::: Quoted passage

By JIM ABRAMS, Associated news Press Writer



WASHINGTON -- Legislation to strengthen monitoring of Chinese trade practices was defeated in the House Tuesday, a victim of a larger political battle over passage of a free trade agreement with Central America.

House Democrats, while agreeing on the need for safeguards against China's unfair trading, accused the Republican majority of trying to rush through the bill in order to secure wavering votes for the Central American Free Trade Agreement, which is expected to reach the House floor this week.

"This bill has nothing to do with China. It has everything to do with getting votes for DR-CAFTA," Rep. Charles Rangel, D-N.Y., top Democrat on the Ways and Means Committee, said in reference to the trade deal with the Dominican Republic, Costa Rica, El Salvador, Guatemala, Honduras and Nicaragua.

The vote was 240-186 for the bill, short of the two-thirds majority needed under a special procedure, normally for non-controversial bills, that limits debate time and does not allow amendments.

::::::
::: Supplied entries

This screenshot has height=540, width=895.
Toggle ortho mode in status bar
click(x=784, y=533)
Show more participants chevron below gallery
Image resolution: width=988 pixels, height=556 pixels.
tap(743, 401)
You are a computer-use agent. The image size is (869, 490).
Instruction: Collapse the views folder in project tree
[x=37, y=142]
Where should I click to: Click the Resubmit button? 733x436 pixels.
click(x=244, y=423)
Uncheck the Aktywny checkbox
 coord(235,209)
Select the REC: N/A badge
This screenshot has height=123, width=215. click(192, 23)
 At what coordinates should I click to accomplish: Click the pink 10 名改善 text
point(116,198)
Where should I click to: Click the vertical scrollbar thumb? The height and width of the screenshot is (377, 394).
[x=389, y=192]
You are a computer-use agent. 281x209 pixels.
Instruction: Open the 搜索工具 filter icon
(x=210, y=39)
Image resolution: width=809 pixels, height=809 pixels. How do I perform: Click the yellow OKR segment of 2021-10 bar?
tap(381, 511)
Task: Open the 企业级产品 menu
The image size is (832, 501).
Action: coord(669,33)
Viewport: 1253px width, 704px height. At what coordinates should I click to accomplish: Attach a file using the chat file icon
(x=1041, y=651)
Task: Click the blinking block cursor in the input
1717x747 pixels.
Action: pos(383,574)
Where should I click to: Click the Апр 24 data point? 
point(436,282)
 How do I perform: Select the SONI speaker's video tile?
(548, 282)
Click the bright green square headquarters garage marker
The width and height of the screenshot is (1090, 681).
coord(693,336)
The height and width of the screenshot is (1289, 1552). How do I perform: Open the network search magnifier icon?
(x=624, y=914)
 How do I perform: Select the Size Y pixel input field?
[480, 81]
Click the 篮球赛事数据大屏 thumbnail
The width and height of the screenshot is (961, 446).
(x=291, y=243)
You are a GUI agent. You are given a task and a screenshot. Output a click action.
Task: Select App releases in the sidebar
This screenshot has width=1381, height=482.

::::::

-- Your tasks --
a) Decide whether each of these statements agrees with the China trade bill report. Answer yes or no for each and quote the report's words that settle it.
(i) The bill won the two-thirds majority it needed in the House.
(ii) Charles Rangel is the top Democrat on the Ways and Means Committee.
(iii) The special procedure used for the vote permits amendments.
b) Reproduce the stretch of the China trade bill report from "WASHINGTON -- Legislation" through "with Central America.".

-- Exercise solutions --
a)
(i) No: "The vote was 240-186 for the bill, short of the two-thirds majority needed"
(ii) Yes: "top Democrat on the Ways and Means Committee"
(iii) No: "does not allow amendments"

b)
WASHINGTON -- Legislation to strengthen monitoring of Chinese trade practices was defeated in the House Tuesday, a victim of a larger political battle over passage of a free trade agreement with Central America.